There was another EFF update in December 2010 which did include the iPad/iBooks. It’s linked from just under the headline on the January 2010 page.

Nate Hoffelder June 29, 2012 um 1:55 pm

Good point about April; I was thinking of the announcement.


MikFinkel June 30, 2012 um 6:32 am

Am surprised anyone is surprised!

I just wish B&N could track my NC when I have my N2A memory card running.

They could see I am just finishing a 13 book Tom Clancy ( Jack Ryan series ) from 2 of my local public libraries.

I wish they would allow the overdrive app. oh well.

I have had it with ADE. I attempted to use the Diesel app and ADE told me I have to many devices.

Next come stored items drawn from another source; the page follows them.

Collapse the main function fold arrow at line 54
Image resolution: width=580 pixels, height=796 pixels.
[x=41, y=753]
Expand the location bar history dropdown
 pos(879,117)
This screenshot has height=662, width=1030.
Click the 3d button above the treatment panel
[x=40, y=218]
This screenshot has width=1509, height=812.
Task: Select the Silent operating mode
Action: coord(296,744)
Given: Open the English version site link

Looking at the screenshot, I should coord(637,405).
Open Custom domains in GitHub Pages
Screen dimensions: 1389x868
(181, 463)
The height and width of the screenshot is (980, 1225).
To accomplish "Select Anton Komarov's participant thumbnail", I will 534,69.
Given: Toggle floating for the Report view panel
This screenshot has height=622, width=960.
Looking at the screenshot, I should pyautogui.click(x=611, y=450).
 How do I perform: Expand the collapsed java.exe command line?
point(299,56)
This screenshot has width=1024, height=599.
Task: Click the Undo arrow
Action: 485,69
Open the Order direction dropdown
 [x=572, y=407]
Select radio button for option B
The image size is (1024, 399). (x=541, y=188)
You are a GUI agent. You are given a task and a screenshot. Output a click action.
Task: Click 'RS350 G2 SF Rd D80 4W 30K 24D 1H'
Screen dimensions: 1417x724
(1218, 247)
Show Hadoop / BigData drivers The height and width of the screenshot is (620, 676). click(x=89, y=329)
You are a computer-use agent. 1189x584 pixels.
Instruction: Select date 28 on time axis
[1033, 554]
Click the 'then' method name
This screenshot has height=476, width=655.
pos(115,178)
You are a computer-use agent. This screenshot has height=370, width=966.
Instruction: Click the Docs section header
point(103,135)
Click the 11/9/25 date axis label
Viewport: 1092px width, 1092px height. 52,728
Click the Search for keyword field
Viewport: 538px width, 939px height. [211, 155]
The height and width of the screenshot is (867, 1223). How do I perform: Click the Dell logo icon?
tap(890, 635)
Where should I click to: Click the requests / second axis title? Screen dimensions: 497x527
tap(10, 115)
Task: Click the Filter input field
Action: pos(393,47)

No more ADE, it is just not worth the hassle.

Back on point, anyone want to put money on how much info is mined from sat and cable boxes? BlueRay boxes for those of you who don’t have cable or satellite service?

And for those of us old enough to remember, the defense Amazon put up when it came out they use TRACKING COOKIES to help you make better choices and to introduce items of interest to YOU?

If it is thru the internet you are being tracked one way or another, period.

Heck, walk down a main street or mall parking lot or the average new car dealership and you are ON CAMERA!

Have a nice day all and Smile! You are in the electron world 🙂

Jim T. July 2, 2012 um 6:52 am

It would be nice if we knew as much about the people who are watching us as they know about us.